Advances in the development of vaccines against human influenza

LORENA BOADO; ANDREA PERALTA; DIEGO CARGNELUTTI; EDUARDO SCODELLER; OSCAR TABOGA; PAULA ALVAREZ; NORA MATTION

Punta del Este

Workshop; International Course ¨Molecular Biology of Viral Diseases¨; 2011

Facultad de Ciencias de la Universidad de la República y Réseau International des Institus Pasteur

Current seasonal vaccines for the prevention of influenza are effective to neutralize homologous infections, generating protective antibodies against the major envelope glycoproteins hemagglutinin (HA) and neuraminidase, but their ability to cover hetero-subtypical strains is variable or absent. Given the high genetic variability of this virus, the vaccine strains must be updated annually. In the context of a potential pandemic, two major health issues have been highlighted: the provision of sufficient amount vaccine doses, and the necessity of broader hetero-subtypical coverage. Regarding the former issue, our laboratory is optimizing the production of vaccines based on recombinant HA (rHA), produced through the baculovirus/insect cells expression system. The sequences of several HA genes have been cloned in the transfer vector pVL1393 and cotransfected in Sf9 cells with the linearized genomic AcNPV Bv DNA (BaculoGold, BD). The rHAs have been characterized by SDS-PAGE and Western Blot. It is worth mentioning, that the use of the Bv expression system has been approved by the FDA for production of pandemic vaccines based on HA antigens, and given the lack of local production of influenza vaccines, this technology might enable a safe and rapid scalable system to cover local needs. Regarding the second issue, in order to achieve a wide range protection vaccine, we have developed an approach based on the Matrix 2 (M2) protein of influenza.
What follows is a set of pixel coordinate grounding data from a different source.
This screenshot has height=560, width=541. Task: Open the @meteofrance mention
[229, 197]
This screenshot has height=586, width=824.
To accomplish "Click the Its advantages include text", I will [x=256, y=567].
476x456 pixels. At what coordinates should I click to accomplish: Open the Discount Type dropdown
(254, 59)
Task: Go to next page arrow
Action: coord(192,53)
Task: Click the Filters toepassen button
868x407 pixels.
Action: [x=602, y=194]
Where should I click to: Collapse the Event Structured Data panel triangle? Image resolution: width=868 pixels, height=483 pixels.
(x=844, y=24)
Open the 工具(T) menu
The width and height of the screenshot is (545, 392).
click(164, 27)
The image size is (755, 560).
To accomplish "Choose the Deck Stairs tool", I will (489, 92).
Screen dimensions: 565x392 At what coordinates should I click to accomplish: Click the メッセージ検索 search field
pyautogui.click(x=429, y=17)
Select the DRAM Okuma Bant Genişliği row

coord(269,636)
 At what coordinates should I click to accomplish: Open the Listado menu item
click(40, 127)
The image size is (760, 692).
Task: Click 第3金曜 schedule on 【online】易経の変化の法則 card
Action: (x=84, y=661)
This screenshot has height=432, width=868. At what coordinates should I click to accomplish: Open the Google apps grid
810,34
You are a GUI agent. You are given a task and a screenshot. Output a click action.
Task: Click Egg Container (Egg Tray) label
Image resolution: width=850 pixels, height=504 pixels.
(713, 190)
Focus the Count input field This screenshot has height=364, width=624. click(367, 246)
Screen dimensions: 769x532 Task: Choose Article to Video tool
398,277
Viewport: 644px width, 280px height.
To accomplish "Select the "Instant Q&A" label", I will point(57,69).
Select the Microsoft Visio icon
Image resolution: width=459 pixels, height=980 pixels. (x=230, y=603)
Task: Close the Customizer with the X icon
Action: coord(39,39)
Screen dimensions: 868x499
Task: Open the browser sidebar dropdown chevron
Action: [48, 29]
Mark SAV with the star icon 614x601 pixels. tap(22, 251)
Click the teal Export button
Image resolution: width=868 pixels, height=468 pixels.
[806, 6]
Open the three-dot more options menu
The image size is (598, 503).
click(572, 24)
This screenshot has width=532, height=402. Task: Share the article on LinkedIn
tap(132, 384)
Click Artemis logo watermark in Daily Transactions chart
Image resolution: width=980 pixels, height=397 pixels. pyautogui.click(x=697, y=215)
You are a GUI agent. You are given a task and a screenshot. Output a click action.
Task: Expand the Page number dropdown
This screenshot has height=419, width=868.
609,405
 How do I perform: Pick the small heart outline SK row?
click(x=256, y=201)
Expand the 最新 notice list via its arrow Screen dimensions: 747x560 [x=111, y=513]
The vaccine candidate targets the highly conserved extracellular domain of M2 protein (eM2) expressed as display on the membranes of rBv particles. This display is obtained through the fusion of the 23 mer peptide to the N-terminal of the Bv glycoprotein gp64 (eM2-gp64). We have already obtained rBvs expressing the fusion protein eM2-gp64 in their membranes, which have been used in immunization assays. Mice immunized with rBvs/eM2 particles developed higher antibody titers than the control groups and this response was dose dependent. Considering that the M2 sequences of influenza strains circulating in humans since the beginning of the last century have been highly conserved, we expect that an M2-based vaccine will generate broader protection against new emerging strains and could potentially be used as a ?universal? vaccine against influenza A.